STUDENT BORROWING

It’s graduation season and students and their families are celebrating. It’s a
wonderful milestone to get that high school diploma and certainly a proud
accomplishment  to earn a college degree. College has long been part of the
American Dream, the key to a better job, higher income, and an overall brighter
future.

But there’s a new study, done by Wells Fargo corporation, showing that 33 percent
of millennials — ages 22-32 — wish they’d never gone to college. They may get
a degree, but 50 percent of them finance their education with student loans and
graduate, on average, $28,000 in debt.

That’s just the average. I know young people with six-figure student loan balances,
young parents who calculate they likely won’t get their student loans paid off before
their kids are old enough to attend college.

Increasingly, young people and their parents are asking the question. “Is College
Worth It?”  That question is also the title of a new book by former Education
Secretary Bill Bennett and co-author David Wilezol. Dr. Bennett is a popular radio
host and author of many books including the very important work, “The Book of
Virtues.” He believes that college tuition will rise as long as federal subsidies are
going up. This includes grants in aid, like Pell grants, and federal student loans. In
the name of ‘making college more affordable,’ all this federal help is pushing up
tuitions and fees and encouraging administrative bloat.

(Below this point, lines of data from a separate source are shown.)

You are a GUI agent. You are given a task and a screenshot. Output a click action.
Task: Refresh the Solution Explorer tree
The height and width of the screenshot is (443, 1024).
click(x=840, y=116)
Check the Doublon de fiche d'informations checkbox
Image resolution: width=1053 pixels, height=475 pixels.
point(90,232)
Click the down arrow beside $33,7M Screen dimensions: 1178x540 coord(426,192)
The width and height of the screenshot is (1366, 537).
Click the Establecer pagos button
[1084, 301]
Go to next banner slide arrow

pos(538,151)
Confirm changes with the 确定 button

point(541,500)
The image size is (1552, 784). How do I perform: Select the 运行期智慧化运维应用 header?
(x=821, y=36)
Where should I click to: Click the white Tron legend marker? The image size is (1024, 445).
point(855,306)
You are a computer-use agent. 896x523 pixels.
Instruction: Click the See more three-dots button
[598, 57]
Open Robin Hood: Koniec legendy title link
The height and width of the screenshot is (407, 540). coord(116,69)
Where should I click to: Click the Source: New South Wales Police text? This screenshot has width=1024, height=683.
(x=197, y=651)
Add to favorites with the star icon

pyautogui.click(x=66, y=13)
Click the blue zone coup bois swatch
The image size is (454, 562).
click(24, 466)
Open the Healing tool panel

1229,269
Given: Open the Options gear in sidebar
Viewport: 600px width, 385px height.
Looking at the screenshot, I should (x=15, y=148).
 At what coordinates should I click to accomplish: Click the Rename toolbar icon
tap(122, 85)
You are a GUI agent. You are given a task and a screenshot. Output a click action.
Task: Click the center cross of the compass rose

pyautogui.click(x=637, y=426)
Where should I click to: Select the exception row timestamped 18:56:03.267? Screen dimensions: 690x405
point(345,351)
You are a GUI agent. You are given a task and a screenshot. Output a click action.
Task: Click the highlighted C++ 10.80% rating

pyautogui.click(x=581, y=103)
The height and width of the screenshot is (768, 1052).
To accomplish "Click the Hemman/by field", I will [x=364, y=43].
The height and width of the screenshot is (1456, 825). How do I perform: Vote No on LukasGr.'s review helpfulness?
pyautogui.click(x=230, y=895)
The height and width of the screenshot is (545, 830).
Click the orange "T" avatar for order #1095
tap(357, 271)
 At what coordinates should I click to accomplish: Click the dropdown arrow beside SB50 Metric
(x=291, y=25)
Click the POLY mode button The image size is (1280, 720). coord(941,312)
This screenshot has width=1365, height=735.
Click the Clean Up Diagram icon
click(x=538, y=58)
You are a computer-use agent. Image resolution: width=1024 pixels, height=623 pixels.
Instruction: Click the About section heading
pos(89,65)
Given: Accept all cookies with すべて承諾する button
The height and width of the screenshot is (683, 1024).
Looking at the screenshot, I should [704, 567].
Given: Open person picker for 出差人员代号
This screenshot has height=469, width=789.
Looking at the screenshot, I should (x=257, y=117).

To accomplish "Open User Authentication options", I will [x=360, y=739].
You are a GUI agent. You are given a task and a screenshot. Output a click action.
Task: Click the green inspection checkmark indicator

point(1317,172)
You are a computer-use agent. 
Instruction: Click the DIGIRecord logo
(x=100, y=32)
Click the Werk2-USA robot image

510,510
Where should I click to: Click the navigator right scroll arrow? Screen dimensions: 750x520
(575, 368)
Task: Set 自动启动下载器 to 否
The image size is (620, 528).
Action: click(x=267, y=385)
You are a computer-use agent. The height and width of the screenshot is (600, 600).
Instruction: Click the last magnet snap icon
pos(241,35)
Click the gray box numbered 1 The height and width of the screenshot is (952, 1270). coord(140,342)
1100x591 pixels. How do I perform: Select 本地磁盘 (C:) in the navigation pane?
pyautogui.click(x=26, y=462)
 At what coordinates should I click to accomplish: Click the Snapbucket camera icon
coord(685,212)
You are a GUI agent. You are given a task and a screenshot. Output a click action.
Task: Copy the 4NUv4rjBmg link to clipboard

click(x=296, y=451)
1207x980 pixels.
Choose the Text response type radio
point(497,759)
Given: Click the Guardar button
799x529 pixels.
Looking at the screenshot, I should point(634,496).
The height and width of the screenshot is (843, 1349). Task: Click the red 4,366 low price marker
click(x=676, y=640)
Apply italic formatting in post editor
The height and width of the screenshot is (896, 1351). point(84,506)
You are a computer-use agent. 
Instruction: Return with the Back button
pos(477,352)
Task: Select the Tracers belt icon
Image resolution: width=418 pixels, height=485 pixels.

The book contains some telling numbers:  Since 1990, the cost of attending a four
year university has risen four times as fast as the inflation rate. But, since 2007, the
average pay for college graduates has dropped 5 percent. About half of graduates
from four-year institutions, are in jobs that don’t require a college degree. In 2008,
81 percent of Americans thought college education was worth it. Today, only 57
percent think so.

Another disturbing stat:  In 2012, more than one in four student loans went into
default.  And then there’s the abuse. Recently, a thirty-plus-year-old woman came to
our church looking for a handout to help her get through the semester, since she’d
been using her student loan money to pay the rent — something the government
allows. Deacons who interviewed her discerned she had no intention of paying back
her college debt.

Taxpayers bear an increasing burden for this. Under a federal program, payments
on loans taken out since 2007 are limited to 15 percent of income. If paid on time,
after 25 years, the balance can be forgiven. Under President Obama’s latest budget
proposal, the monthly payment requirement would drop to 10 percent of income
with balances forgiven after 20 years….10 years for those who work in government
or non-profit jobs. We’d incentivize more debt and encourage people to choose
government over private sector jobs to get their college loans forgiven. There’s a
whole lot that’s wrong with this picture.